Como é do conhecimento geral, a pandemia, na Alemanha, bateu todos os recordes neste Outono. Felizmente, a situação vai melhorando. Mas há grandes diferenças regionais. Enquanto a incidência (número de casos por 100.000 habitantes, no espaço de uma semana) nos estados do Sul e do Leste chegou a atingir valores de mais de 2.500 casos, no Norte, raramente passou dos 200 (está, digamos, ao nível da situação portuguesa). Haverá uma razão para tal? Bem, a grande diferença é a percentagem de vacinados e o número de negacionistas e/ou opositores das medidas de restrição. Apesar de a eficácia das vacinas não ser tão grande como pensávamos, não há como negar as evidências: no Norte, onde a percentagem de vacinados se aproxima da portuguesa, a situação tem estado controlada (felizmente, onde vivo); no Sul e no Leste, há concelhos com menos de 60% de vacinados.
O problema atinge extremos no Leste, principalmente, nos estados da Saxónia e da Turíngia (antiga RDA). As unidades de cuidados intensivos atingiram a ruptura, coisa que não se pensava ser possível, neste país, tendo sido necessário transferir doentes para os hospitais do Norte. Mas não nos iludamos: os negacionistas recusam-se a ver o óbvio, como se vivessem numa realidade paralela. E muitos deles tornam-se perigosos.
Ontem, a Polícia Judiciária da Saxónia fez buscas em vários apartamentos de Dresden, depois de ter sido detectado, no Telegram-messenger, um complô para assassinar o Ministro-Presidente daquele estado, Michael Kretschmer (da CDU, o partido da Merkel). Um homem foi preso, mas há mais quatro suspeitos, três homens e uma mulher, com idades entre os 32 e os 64 anos.
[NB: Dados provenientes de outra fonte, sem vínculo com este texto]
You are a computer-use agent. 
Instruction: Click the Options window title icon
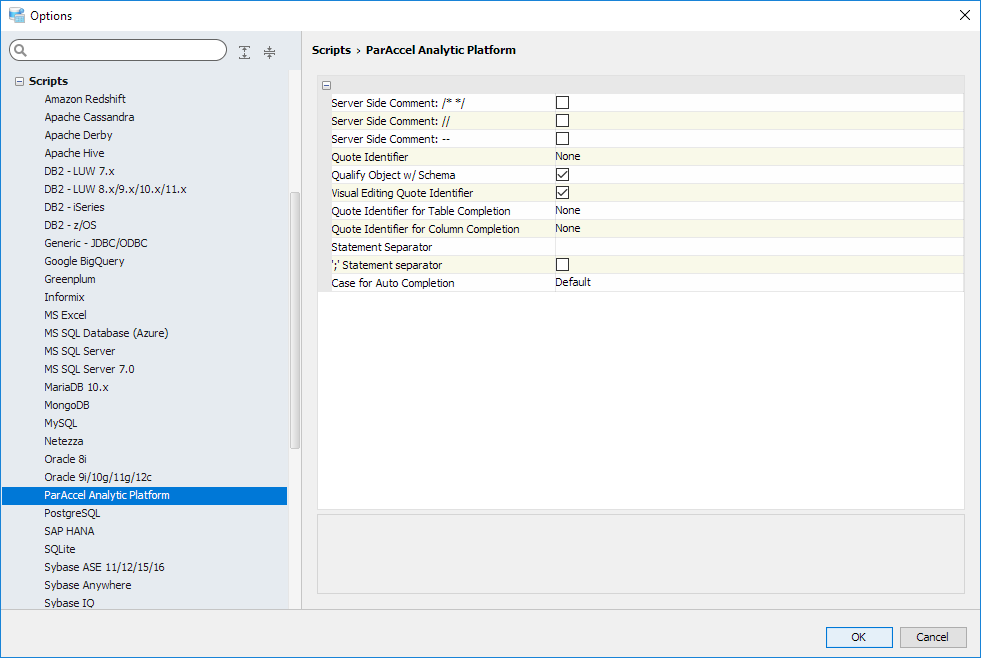pos(16,15)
Uma história surreal tem-se vindo a passar em Königs Wusterhausen, uma pequena cidade a sudeste de Berlim: um homem, que matou a tiro a mulher e três filhas pequenas, suicidando-se de seguida, é festejado como mártir pelo grupo a que pertencia, criado no Telegram-messenger e intitulado Freiheitsboten Königs Wusterhausen - qualquer coisa como: “os mensageiros da liberdade Königs Wusterhausen”. Depois da tragédia, foi postada, nesse grupo, uma fotografia da casa da família, com as palavras: “ele era um amigo, assim como a sua mulher”. Na verdade, Devid R., o assassino suicida, falsificava certificados de vacinação e o patrão da esposa começou a desconfiar dessas actividades. Numa carta de despedida, Devid R. esclarece que assim agiu com medo de ser preso e de ficar sem as filhas. Passada semana e meia, um grupo de cerca de mil pessoas fez uma marcha pela cidade, festejando o seu mártir e apelando à rebelião contra as medidas sanitárias.
O caso mais surreal, até agora, deu-se, porém, na Áustria, país também conhecido pela sua baixa percentagem de vacinados e pelos movimentos negacionistas. Um grande mentor destes movimentos, Johann Biacsics, que não estava vacinado, deu entrada, no início de Novembro, num hospital de Viena, com dificuldades respiratórias e baixo teor de oxigénio no sangue. Os testes Covid deram positivo. Biacsics foi alertado para o seu estado grave, mas recusou o tratamento hospitalar, alegando que, se o seu problema era apenas a Covid, continuaria a tratar-se em casa com a administração, por via endovenosa, de uma infusão contendo dióxido de cloro, um “familiar” da lixívia!
Johann Biacsics acabou por morrer alguns dias depois, a 10 de Novembro. E que pensam disto os seus colegas de partido (o movimento está organizado num partido)? Pensam que Johann Biacsics foi envenenado, por ser uma ameaça à estratégia anti-Covid do governo! O seu próprio filho não hesita em afirmar: “Oficialmente, o meu pai consta da estatística de mortes por Covid. Mas eu sei que foi outra a causa”.
Sim, estamos cheios de pandemia e de restrições. Admito que algumas destas não façam sentido. Mas de nada adianta refugiarmo-nos numa realidade paralela.